The majority of my substitution variables seem to revolve around different time periods. Sometimes the level of granularity is just one period or quarter (and the year of the current period, if in a separate Years dimension), and sometimes it’s deeper (daily, hourly, and so on).

Sure, we could change the variables ourselves, manually, but where’s the fun in that? People that know me know that I have a tendency to automate anything I can, although I still try to have respect for what we have come to know as “keeping an appropriate level of human intervention” in the system. That being said, I find that automating updates to timing variables is almost always a win.

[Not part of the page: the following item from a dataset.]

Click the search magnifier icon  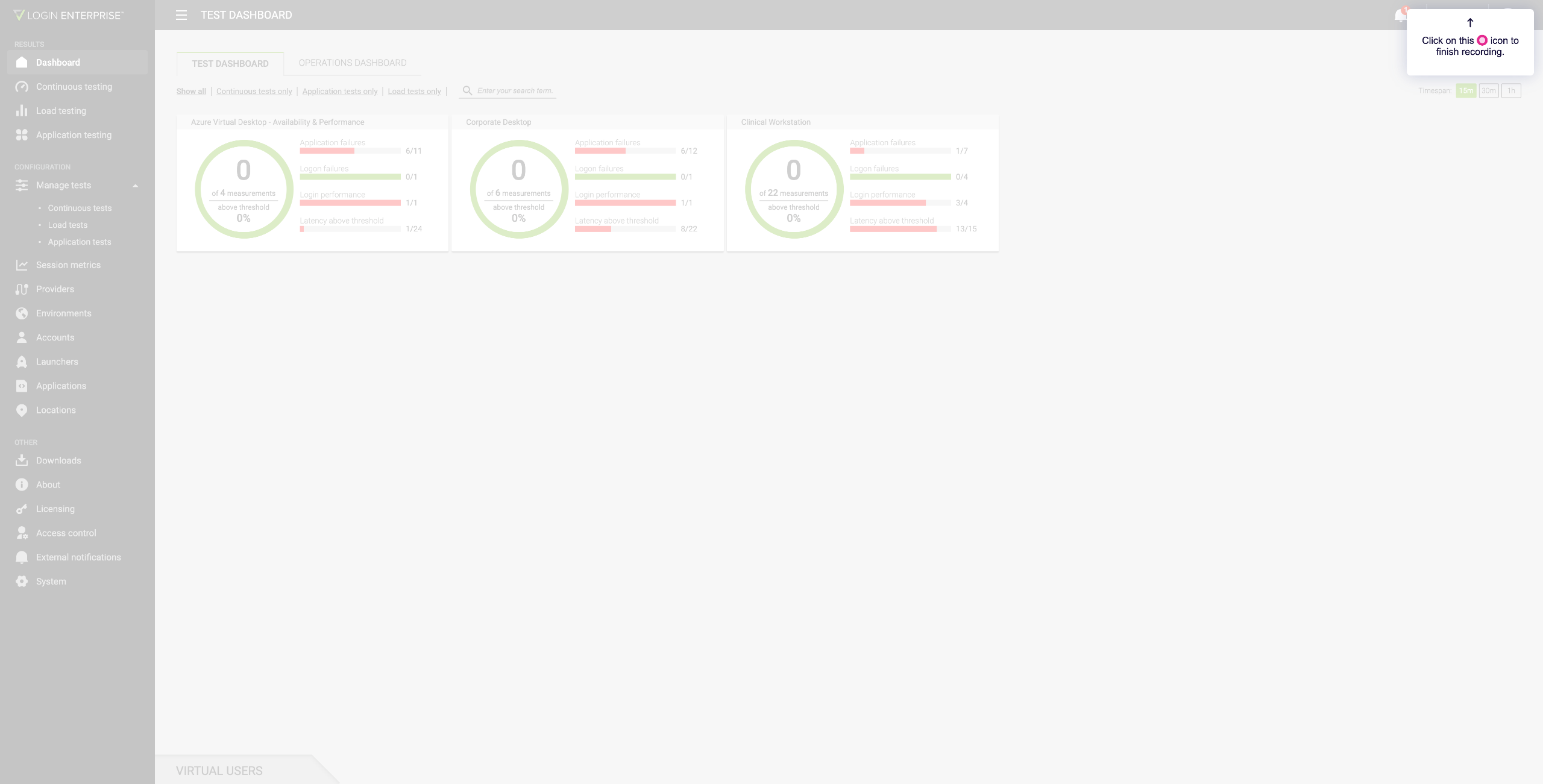pos(467,91)
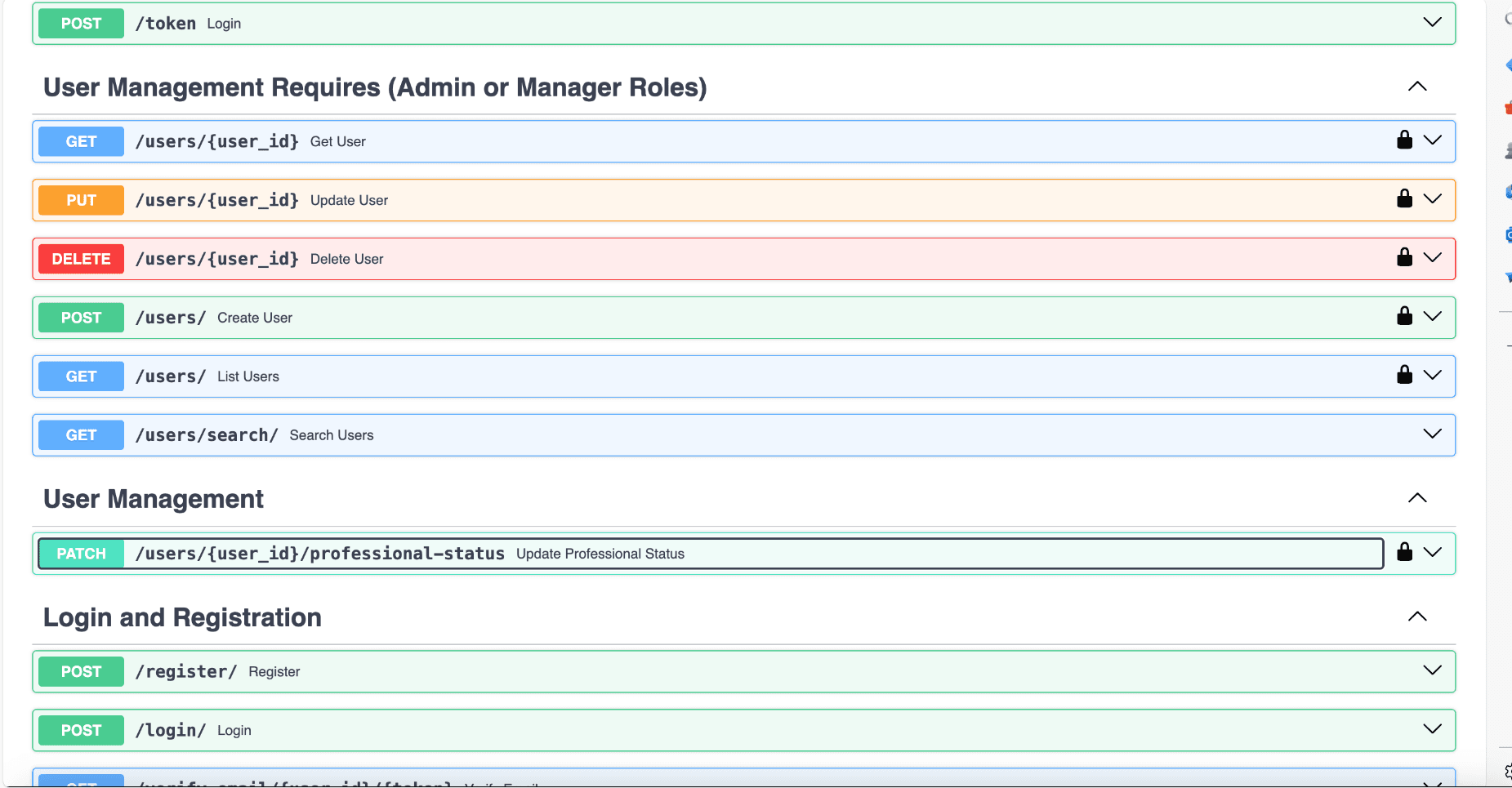Click the settings gear icon at bottom right
The width and height of the screenshot is (1512, 788).
pos(1507,768)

Many organizations have a fiscal calendar that is quite different than a typical (“Gregorian”) calendar with the months January through December. Not only can the fiscal calendar be quite different, it can have some weird quirks too. For example, periods may have only four weeks one year but have five weeks in other years, and on top of that, there is some arcane logic used to calculate which is which (well, it’s not really arcane, it just seems that way). The point is, though, that we don’t necessarily have the functionality on-hand that converts a calendar date into a fiscal calendar date.

One approach to this problem would be to simply create a data file (or table in a relational database, or even an Excel sheet) that maps a specific calendar date to its equivalent fiscal date counterparts. This is kind of the “brute-force” approach, but it works, and it’s simple. You just have to make sure that someone remembers to update the file from year to year.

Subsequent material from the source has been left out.